WobblyBoots · 16/07/2025 06:48

DinosandRegrets678 · 16/07/2025 05:40

I'm sure I'm depressed but it's very much caused by the sleep deprivation. I haven't slept since my second trimester. No amount of antidepressants is going to help me when working full time after I've been woken up at 11.30, 2.30 and 5.30 night after night.

Sleep deprivation is absolutely horrific. I felt as you do when my oldest was a baby. I logically did not feel depressed about my situation but my emotions were extremely dark and I had thoughts like you do about harming myself. I really did start to feel better once I got some sleep and have never felt like that since.

Please see your GP, someone needs to know you are feeling that way.

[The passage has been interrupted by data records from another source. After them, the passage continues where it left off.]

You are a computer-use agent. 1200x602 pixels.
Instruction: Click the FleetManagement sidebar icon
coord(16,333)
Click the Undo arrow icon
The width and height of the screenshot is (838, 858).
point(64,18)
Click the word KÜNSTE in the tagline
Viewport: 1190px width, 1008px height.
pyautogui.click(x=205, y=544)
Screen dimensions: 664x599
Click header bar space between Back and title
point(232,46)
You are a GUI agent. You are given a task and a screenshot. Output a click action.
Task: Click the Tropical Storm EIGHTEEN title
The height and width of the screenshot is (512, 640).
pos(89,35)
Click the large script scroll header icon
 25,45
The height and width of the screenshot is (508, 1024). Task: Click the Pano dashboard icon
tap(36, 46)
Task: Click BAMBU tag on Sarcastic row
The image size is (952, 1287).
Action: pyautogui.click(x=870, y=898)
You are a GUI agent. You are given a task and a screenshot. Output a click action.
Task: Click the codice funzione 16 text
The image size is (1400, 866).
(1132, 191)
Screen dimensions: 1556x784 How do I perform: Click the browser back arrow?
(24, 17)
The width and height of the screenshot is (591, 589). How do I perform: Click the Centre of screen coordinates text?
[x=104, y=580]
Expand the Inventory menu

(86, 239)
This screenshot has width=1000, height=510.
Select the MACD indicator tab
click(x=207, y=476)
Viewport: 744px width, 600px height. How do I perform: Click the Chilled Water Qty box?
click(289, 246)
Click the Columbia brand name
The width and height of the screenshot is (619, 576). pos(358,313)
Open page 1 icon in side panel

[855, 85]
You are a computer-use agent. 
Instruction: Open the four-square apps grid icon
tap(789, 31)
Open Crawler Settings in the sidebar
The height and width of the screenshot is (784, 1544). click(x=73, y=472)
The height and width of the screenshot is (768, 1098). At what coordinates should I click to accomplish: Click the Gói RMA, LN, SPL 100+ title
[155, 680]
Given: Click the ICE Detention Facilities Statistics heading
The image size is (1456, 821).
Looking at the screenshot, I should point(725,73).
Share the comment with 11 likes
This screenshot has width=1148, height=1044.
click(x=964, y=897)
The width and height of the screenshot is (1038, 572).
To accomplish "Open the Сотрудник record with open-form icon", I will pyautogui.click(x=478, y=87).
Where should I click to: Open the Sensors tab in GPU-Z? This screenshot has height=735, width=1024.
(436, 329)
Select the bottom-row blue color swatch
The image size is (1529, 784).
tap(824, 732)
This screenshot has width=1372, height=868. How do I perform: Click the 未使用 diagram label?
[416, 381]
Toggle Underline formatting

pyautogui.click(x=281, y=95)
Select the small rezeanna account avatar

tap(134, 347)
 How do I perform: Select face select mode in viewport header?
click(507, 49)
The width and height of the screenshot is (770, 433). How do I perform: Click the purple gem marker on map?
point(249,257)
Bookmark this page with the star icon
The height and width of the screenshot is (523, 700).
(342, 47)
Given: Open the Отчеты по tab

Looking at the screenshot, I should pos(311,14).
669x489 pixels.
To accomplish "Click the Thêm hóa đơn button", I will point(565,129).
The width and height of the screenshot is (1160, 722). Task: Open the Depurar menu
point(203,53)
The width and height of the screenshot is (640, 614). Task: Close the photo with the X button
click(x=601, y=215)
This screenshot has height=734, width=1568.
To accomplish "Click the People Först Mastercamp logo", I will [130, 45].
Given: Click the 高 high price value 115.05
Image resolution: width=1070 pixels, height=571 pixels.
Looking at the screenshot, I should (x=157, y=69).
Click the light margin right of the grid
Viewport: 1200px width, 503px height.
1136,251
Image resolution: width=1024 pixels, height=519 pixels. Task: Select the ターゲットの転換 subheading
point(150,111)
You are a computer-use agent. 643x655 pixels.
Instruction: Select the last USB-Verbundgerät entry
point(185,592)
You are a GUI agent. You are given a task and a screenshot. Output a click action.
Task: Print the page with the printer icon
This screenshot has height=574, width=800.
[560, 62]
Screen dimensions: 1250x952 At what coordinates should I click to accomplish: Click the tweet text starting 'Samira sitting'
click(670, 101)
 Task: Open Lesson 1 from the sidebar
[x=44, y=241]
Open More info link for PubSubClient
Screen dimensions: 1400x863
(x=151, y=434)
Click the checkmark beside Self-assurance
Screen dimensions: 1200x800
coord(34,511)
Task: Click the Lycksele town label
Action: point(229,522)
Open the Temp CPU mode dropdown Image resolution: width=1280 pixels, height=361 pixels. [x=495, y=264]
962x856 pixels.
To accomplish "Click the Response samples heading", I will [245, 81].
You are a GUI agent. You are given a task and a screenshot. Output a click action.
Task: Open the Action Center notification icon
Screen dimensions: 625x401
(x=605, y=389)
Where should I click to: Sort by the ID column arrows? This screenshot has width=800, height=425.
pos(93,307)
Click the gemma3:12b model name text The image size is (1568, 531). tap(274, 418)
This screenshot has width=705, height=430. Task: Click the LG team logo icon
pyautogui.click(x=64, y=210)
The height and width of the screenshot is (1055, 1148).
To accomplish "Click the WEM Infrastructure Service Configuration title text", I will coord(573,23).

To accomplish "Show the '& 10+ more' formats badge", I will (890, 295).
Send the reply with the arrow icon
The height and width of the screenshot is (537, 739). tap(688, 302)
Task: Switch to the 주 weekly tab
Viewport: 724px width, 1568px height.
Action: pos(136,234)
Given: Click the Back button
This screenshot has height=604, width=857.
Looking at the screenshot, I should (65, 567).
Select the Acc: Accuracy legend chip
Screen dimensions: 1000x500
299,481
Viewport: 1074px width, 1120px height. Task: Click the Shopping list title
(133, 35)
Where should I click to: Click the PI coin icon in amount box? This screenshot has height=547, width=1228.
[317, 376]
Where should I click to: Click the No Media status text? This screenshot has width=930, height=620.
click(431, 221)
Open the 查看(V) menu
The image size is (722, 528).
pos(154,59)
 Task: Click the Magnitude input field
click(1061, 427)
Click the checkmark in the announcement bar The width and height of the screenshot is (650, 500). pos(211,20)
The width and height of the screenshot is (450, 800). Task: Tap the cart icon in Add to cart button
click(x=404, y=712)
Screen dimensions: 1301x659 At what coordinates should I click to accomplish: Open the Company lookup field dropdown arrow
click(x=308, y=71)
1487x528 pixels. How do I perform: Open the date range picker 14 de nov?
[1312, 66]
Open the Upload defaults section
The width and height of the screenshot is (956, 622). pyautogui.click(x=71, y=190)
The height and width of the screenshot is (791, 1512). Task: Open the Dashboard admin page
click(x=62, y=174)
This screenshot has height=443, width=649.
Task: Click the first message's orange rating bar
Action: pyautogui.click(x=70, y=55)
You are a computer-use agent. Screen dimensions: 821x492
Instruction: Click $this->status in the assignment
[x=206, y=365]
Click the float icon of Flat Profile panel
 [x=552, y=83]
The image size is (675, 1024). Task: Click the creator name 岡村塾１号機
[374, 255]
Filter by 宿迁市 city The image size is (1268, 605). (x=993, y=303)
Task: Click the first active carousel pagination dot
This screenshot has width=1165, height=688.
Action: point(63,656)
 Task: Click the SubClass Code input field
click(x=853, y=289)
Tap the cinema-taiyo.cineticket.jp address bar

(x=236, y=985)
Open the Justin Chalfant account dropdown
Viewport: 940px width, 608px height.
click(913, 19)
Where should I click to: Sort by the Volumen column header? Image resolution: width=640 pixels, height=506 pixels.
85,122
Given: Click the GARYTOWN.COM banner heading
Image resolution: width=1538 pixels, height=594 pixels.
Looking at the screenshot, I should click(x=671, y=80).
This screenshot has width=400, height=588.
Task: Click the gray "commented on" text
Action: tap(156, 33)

Don't be afraid to go, they're there to help and you absolutely won't be the first mother to turn up feeling that way.

Your DH really needs to step up here. In the longer term he needs to step up entirely. But right now he needs to take the baby for the whole day Saturday and Sunday so that you can go to bed. Even a few hours rest will help your mood.

Poobs2022 · 16/07/2025 06:49

It definitely sounds like you have post natal depression. I did too and it's awful the way it makes you feel. I spent the entire first year hating my life and one day I thought "if I don't wake up tomorrow then I don't have to deal with this". I knew I had to get help. Anti depressants won't take away the tiredness but they can help to lift the cloud that hangs above you. I would definitely see your GP about it. The first year is so so hard but you're doing an amazing job but please get yourself some help and some rest - you can't pour from an empty cup xx

SleepQuest33 · 16/07/2025 06:49

Sleep deprivation is honestly one of the worst things in life. There is no energy left, it leaves you depressed unable to cope.

i would prioritise catching up on sleep straight away. Tell DH he needs to get up with DS in the mornings while you sleep. At weekends take naps. You will feel like a new person once that’s sorted.